Aus dem Louis Motorradtouren-Atlas die Tour Nummer 5 auf Seite 129
Günther, der Vespafex und ich, der Hondafex haben uns bei einem Kellerbesuch in Stierbarlimbach zu dem Entschluss durchgerungen, mit unsern Motorrollern eine Rundfahrt durch das Fichtelgebirge, die Steinpfalz und die Oberpfalz zu machen. Los ging es am Montag, dem 14. August 2023 um 8:23 Uhr nach einem leckeren Frühstück bei Günther in Gundelsheim/Ofr. der bereits am sehr frühen Morgen zum Bäcker seines Vertrauens gefahren war, um belegte Brötchen, Brezen und Laugenstangen zu besorgen.
Eine für uns noch unbekannte Gegend wird erkundet
Gleich geht‘s los – ich habe natürlich wieder – zuviel Zoigl dabei
Abseits von dicken, fetten Straßen fuhren wir auch kleine und schmalen Straßen, zuerst einmal die Serpentinen am Würgauer Berg, der glücklicherweise heute nicht für Motorradfahrer gesperrt war, in Richtung Kulmbach um nach Himmelkron zu gelangen.
Himmelkron ist der Standort der Himmelkroner Behindertenheime und liegt an der Autobahn A9 nach Berlin. Dort gibt es eine sehr sehenswerte, moderne Autobahnkirche, die wir besuchten. Vor der Kirche liegt ein Labyrinth, dass dem christlichen Labyrinth aus der Kathedrale von Chartres nachgebildet wurde.

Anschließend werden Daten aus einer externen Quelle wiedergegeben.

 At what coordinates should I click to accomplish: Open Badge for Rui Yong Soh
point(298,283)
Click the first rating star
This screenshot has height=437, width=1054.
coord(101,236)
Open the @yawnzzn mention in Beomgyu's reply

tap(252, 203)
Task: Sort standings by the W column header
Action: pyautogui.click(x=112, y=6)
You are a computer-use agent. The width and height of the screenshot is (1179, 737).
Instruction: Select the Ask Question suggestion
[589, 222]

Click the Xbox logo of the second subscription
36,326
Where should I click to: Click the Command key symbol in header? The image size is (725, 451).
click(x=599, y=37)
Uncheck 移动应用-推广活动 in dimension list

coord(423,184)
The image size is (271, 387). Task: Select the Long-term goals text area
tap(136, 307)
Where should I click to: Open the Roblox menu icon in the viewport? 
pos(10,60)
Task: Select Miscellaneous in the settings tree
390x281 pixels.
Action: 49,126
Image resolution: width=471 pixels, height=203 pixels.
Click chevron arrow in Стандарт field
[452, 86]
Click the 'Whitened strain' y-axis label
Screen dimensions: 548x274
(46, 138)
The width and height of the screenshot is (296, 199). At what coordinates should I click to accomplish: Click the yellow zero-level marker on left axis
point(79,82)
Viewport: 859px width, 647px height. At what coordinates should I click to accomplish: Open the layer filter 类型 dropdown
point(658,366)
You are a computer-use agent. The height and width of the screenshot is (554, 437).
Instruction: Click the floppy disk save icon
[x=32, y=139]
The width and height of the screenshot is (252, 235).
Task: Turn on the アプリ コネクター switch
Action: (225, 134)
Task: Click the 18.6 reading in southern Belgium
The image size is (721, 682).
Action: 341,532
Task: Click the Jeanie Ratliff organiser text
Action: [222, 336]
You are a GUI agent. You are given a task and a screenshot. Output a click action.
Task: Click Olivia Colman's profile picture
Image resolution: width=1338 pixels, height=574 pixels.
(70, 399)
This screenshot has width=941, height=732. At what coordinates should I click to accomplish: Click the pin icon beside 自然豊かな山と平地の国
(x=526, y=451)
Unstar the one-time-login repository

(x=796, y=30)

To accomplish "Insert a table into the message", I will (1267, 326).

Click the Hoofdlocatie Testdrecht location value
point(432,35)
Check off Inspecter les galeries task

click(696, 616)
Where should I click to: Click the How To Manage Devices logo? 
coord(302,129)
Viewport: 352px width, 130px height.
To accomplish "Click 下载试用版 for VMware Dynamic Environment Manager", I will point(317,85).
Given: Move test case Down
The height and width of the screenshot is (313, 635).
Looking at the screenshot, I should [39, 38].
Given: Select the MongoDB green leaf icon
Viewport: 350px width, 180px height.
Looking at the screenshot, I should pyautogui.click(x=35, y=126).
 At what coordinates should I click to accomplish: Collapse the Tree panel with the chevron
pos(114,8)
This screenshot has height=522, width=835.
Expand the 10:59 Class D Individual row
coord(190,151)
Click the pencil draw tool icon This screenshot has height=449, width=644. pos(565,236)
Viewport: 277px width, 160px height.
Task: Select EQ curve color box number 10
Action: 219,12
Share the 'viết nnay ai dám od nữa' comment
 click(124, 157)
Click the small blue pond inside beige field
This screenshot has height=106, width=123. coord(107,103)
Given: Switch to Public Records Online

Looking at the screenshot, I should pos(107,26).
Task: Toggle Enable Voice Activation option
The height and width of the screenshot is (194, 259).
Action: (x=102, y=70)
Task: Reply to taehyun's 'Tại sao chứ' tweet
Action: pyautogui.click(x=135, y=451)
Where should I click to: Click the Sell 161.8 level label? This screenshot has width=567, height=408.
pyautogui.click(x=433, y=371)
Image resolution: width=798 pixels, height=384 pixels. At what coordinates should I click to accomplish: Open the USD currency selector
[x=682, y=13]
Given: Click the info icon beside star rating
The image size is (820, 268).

Man soll Gott für alles danken, auch für einen Mittelfranken.
Das wunderschöne Altarbild aus der Autobahnkirche in Himmelkron
Bischofsgrün ist bereits für den morgigen Feiertag Maria Himmelfahrt geschmückt, obwohl die Mehrheit der Einwohner evangelisch sind.
Wir fuhren weiter Richtung Selb und kamen dann an einem Wegweiser zum „Waldstein“ vorbei. „Dou mäi merr hieh!“ war der eindeutige Beschluss. Wir kehrten um und fuhren so lange auf dem schmalen Strässchen, bis es dann beim Waldsteinhaus nicht mehr weiterging. Wir stellten unsere Roller auf dem großzügigen Parkplatz ab, legten unsere Motorradjacken in’s Topcase und wanderten über felsiges Gelände mit mächtigen, durch die Evolution abgeschliffenen Granitfelsen zum höchsten Punkt. Die „Schüssel“ liegt auf 877 m Höhe und ermöglicht einen Rundblick vom Allerfeinsten.
Weit kann man hier den Blick schweifen lassen
Wir fuhren weiter nach der Porzellanstadt Selb, die ebenfalls unter der Mittagshitze stöhnte. Wir verkniffen uns ein Eis, weil selbiges bekommen wir bestimmt bei unserer nächsten Station.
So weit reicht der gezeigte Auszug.